Molecular Crystals and Liquid Crystals Science and Technology. Section A. Molecular Crystals and Liquid Crystals, Vol.338, 243-256, 2000
3D imaging and simulation of the polarisation distribution in molecular crystals
The spatial polarisation distribution in inhomogeneously polar molecular crystals has been imaged by scanning pyroelectric tomography and simulated by a Markov process. The experimental technique combines scanning pyroelectric microscopy (SPEM) with layerwise thinning of crystals. The SPEM probes the local spontaneous polarisation by its temperature dependence (pyroelectric effect).
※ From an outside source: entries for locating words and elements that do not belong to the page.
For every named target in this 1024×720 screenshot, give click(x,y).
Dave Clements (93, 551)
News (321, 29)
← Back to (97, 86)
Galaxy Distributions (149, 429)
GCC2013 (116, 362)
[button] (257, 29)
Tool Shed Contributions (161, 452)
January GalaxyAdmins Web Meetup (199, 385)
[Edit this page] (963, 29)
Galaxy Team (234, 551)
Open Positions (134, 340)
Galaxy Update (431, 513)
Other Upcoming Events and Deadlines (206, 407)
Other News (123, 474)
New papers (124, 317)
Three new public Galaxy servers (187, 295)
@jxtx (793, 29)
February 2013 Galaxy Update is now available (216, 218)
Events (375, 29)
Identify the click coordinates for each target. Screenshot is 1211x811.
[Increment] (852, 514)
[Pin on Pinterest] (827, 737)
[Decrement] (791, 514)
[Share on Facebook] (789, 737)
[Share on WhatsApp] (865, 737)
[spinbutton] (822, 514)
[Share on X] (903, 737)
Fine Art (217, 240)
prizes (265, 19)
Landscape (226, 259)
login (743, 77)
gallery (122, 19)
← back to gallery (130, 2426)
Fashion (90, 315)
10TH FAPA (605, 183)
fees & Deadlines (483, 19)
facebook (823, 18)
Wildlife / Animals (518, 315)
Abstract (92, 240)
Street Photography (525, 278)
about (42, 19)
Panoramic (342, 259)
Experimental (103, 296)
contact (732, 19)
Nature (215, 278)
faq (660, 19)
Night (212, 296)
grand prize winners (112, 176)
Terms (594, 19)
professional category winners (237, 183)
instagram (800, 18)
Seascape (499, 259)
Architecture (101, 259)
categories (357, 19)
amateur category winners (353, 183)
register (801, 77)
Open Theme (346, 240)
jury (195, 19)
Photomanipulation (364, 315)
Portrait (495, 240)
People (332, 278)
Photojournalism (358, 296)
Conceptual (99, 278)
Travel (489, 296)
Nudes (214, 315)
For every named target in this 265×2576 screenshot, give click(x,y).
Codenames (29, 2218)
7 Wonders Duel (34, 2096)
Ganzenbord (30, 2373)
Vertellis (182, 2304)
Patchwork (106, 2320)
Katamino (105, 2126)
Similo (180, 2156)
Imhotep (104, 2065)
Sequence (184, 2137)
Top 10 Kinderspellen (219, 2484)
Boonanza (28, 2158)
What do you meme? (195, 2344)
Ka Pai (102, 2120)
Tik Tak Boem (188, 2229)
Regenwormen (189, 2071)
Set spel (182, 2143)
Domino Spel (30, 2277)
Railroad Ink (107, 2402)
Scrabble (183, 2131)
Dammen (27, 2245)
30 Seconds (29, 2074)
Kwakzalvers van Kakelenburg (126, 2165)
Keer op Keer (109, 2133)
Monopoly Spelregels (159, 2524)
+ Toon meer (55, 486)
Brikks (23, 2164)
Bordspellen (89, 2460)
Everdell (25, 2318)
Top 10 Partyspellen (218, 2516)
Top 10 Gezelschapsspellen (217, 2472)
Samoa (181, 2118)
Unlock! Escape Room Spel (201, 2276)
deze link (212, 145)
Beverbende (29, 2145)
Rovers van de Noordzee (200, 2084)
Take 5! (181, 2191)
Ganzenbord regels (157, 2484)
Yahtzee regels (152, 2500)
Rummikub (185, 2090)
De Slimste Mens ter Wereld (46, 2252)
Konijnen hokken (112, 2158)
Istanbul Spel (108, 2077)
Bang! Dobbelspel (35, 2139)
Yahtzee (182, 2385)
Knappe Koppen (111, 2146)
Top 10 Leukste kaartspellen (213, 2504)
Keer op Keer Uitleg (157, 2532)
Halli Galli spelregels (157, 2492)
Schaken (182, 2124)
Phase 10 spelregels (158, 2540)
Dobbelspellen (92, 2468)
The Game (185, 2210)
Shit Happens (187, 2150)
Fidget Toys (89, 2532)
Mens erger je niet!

A focused and intensity modulated laser beam scans the surface of a polar sample and induces temperature changes in a volume depending on the laser spot size and the thermal diffusion length lambda(th) Since high lateral resolution of the SPEM is only available for small values of lambda(th) depth information to a resolution of similar to 10 mu m is achieved by repeated scanning and stepwise thinning of crystals. A layer by layer technique can provide 3D imaging of the polar ordering with a lateral resolution of similar to 20 mu m at a probed layer thickness of similar to 10 mu m. Applied to perhydrotriphenylene (PI-ITP) co-crystallised with 1-(4-nitrophenyl)piperazine (NPP) two conical macro-domains of opposite and nearly constant polarisation were found. The SPEM results are in good agreement with a homogeneous Markov chain model driving dipolar molecules into a parallel state within channels of PHTP. The new tomographic view reveals that the opposing cones are partially overlapping at the tips. Lateral growth processes are assumed to be responsible for this. A theoretical section covers aspects of the convergency into the polar state and the length of polar chains discussed in terms of intermolecular interaction energies.